Arrestato due volte in un giorno

Aggredisce i carabinieri, firma gli atti con la X e spacca la sirena di una pattuglia
PESCARA. Due arresti nel giro di poche ore e sempre per gli stessi reati. Il protagonista è Francesco Di Carmine, pescarese di 34 anni. Coinvolto all’alba di mercoledì scorso in un incidente stradale con feriti a Penne, era stato portato in ospedale per essere sottoposto ai test alcolemici, ma durante gli esami era andato in escandescenza, danneggiando attrezzature e aggredendo gli infermieri e i carabinieri, provocando loro lesioni con prognosi tra i 4 e i 10 giorni.
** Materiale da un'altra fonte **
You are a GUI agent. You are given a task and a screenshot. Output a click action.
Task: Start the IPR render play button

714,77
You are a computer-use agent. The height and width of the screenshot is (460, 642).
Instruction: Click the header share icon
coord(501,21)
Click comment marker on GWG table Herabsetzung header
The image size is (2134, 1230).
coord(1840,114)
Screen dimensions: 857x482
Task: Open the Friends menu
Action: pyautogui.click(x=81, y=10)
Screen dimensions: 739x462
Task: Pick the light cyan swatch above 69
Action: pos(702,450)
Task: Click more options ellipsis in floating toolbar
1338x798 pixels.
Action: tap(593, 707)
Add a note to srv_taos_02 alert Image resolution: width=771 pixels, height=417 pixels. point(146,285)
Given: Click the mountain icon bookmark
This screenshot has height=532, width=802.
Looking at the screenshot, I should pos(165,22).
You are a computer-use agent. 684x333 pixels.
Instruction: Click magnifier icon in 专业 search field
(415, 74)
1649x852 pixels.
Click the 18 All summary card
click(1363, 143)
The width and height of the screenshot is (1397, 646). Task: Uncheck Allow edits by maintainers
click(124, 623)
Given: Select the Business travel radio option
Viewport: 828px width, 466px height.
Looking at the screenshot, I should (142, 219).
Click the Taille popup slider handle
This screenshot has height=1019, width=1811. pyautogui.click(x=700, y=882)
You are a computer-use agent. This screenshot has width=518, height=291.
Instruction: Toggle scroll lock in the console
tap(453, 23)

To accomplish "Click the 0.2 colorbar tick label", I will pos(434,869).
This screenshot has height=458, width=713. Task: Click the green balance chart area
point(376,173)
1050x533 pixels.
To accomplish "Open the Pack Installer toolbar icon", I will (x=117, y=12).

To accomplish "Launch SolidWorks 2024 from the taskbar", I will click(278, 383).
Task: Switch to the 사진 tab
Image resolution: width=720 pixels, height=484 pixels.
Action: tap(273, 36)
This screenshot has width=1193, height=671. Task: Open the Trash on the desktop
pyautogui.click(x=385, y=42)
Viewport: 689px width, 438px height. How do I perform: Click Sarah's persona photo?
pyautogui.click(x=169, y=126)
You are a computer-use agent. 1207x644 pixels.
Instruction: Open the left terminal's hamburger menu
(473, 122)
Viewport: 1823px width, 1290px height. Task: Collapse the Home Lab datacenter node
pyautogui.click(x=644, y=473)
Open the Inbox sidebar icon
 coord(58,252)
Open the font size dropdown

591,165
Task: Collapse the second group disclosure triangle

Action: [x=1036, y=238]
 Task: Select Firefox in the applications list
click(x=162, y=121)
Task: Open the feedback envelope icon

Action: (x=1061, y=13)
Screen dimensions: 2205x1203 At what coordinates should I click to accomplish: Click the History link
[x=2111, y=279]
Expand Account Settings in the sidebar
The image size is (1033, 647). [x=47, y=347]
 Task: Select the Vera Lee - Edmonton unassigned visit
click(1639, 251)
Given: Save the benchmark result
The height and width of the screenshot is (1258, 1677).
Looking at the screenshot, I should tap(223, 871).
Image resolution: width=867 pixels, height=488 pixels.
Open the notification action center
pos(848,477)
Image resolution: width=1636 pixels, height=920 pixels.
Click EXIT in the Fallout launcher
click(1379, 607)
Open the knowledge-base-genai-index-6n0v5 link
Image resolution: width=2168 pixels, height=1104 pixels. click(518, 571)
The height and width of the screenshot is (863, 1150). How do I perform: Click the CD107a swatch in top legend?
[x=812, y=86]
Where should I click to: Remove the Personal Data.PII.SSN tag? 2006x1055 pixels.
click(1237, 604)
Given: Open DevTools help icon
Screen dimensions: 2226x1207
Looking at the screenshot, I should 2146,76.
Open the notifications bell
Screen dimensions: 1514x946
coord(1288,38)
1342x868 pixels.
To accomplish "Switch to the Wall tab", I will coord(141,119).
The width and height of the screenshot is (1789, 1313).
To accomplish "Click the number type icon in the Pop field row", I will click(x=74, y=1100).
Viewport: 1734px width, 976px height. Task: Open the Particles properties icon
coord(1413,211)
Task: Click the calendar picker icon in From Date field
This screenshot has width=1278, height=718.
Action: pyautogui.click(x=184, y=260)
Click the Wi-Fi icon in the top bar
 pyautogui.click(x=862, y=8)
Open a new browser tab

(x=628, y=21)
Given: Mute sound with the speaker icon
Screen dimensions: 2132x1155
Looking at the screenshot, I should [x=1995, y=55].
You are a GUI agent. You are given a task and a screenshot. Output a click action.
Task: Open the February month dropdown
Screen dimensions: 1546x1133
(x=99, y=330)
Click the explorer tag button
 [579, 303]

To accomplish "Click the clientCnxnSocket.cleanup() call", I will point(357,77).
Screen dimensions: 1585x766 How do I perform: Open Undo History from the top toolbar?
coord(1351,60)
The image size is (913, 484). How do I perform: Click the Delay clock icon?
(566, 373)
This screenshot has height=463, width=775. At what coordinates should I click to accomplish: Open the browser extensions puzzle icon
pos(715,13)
Anche in caserma a Penne, Di Carmine si era mostrato particolarmente aggressivo, prima di essere portato in tribunale per l’udienza di convalida. Stesse scene anche nel pomeriggio a Pescara: fin dal suo ingresso alla stazione dei Colli, dove si era presentato nel pomeriggio per essere sottoposto all’obbligo di dimora, sono ripresi i comportamenti violenti. Con un atteggiamento definito «sfrontato», Di Carmine ha firmato gli atti con una X, alzando la voce e inveendo contro i carabinieri. Non contento, una volta all’esterno, ha sferrato un pugno al lampeggiante di un’auto parcheggiata davanti la caserma, dandosi poi alla fuga a piedi. Il tentativo è durato pochi istanti perché i carabinieri lo hanno riacciuffato e ammanettato subito dopo, non prima però di una intensa e prolungata colluttazione con lo scatenato fuggiasco. Di Carmine deve rispondere dei reati di resistenza, lesioni e danneggiamento aggravato.